なぜ内水氾濫ハザードマップの整備が進まないのか。
この結果、「作成していない」と答えたのは、山田町や石巻市など30市町村。理由について選択式の複数回答で尋ねたところ、「作成に多額の費用がかかる」が9▽「震災のハード整備終了後に着手」が8▽「過去に大きな浸水被害にあったことがなかった」が4――だった。

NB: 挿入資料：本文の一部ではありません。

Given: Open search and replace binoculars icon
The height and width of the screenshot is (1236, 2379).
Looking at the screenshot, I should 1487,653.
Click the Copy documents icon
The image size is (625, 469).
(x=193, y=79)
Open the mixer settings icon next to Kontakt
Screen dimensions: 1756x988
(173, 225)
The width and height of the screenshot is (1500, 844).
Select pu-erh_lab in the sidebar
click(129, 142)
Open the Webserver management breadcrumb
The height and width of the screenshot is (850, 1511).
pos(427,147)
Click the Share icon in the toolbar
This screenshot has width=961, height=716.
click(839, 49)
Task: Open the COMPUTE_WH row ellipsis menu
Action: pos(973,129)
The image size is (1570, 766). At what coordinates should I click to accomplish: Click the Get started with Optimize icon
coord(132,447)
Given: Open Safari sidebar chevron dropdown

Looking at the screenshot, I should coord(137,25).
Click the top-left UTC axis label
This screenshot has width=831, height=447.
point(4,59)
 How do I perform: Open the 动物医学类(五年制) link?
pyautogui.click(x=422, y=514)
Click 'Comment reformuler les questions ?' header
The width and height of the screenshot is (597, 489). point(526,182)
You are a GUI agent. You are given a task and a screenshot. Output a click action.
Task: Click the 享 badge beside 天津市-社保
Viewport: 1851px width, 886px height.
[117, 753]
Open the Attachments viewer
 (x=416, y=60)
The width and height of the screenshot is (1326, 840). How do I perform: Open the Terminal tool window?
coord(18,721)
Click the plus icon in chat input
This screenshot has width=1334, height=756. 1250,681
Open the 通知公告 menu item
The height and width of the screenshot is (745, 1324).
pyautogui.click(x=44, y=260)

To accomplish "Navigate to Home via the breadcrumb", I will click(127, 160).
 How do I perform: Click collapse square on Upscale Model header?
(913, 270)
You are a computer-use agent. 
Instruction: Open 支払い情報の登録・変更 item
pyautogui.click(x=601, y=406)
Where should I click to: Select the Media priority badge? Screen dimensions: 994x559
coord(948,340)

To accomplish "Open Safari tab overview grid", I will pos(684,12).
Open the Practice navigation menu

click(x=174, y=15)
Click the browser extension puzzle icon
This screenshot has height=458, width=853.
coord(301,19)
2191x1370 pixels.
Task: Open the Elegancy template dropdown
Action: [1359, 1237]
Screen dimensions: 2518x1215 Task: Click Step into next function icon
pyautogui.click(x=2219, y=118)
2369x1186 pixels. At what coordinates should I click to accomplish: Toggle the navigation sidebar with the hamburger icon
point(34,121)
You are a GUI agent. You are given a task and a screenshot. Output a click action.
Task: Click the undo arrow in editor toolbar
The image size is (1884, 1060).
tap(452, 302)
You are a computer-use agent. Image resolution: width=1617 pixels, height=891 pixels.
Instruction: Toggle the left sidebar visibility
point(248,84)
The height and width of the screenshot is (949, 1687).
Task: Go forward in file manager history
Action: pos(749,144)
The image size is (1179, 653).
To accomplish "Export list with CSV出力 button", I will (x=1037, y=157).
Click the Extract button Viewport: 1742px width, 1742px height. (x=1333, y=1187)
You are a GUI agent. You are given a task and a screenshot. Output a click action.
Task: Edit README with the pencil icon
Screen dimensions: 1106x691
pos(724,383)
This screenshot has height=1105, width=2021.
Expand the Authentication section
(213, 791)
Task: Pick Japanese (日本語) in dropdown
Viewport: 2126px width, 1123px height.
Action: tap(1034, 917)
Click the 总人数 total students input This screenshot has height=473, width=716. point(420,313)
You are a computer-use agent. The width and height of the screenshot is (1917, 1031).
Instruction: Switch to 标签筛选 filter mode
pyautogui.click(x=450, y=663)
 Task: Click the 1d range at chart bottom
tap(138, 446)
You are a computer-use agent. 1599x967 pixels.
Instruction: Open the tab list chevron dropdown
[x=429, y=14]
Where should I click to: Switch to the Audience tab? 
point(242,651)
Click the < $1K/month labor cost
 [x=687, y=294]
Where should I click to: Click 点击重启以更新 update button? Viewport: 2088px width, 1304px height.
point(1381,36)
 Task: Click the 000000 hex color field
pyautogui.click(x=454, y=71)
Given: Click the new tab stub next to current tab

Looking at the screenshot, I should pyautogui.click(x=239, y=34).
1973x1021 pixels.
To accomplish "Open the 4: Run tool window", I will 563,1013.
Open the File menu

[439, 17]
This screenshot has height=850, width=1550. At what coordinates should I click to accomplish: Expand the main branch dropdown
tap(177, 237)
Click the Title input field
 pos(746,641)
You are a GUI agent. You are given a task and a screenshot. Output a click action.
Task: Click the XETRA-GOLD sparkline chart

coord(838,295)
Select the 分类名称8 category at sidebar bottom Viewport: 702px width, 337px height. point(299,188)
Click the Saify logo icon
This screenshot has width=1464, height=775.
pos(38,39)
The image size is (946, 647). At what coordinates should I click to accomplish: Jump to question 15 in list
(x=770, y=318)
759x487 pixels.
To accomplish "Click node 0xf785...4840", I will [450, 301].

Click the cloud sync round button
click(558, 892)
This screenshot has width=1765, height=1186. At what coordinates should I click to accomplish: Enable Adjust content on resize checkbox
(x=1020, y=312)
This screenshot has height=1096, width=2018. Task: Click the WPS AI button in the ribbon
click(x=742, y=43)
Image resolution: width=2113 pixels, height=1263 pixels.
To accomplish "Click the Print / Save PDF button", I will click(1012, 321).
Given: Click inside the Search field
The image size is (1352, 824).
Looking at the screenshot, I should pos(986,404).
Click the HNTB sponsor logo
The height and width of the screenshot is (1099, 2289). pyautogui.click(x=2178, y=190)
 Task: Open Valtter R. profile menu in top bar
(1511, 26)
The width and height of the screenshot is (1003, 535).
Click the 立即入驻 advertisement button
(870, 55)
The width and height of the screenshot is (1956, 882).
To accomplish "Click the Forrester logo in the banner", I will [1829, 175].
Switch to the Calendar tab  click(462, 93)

とありますが、ハザードマップ自体の作成にはたしかに費用がかかることは間違いないんですけど、実際は「その後のこと」(ハザードマップを作ったあとのこと)も考えているのでは、と推測します。
結論的には、「金が無い」です。
ハザードマップを整備すると、明確に被害が出るエリアがわかり、行政としてはそれにたいして何らかの措置をする必要があるわけです。で、その措置は何かというと、移住させるかポンプ場を作るかの二択で、前者は日本の法律的になかなか難しいですから、後者の選択を取るわけです。
ポンプ場を作るのは・・・金がかかるわけです。完成後の適切な維持管理も考えると・・・。小さな自治体では財政負担が厳しい。
防潮堤などについては復興事業(ほぼ国の負担でできる)わけですが、「震災による地盤沈下」などの理由がない場合は別のスキームでのポンプ場建設なので、その場合は地方自治体側の負担も大きくなります。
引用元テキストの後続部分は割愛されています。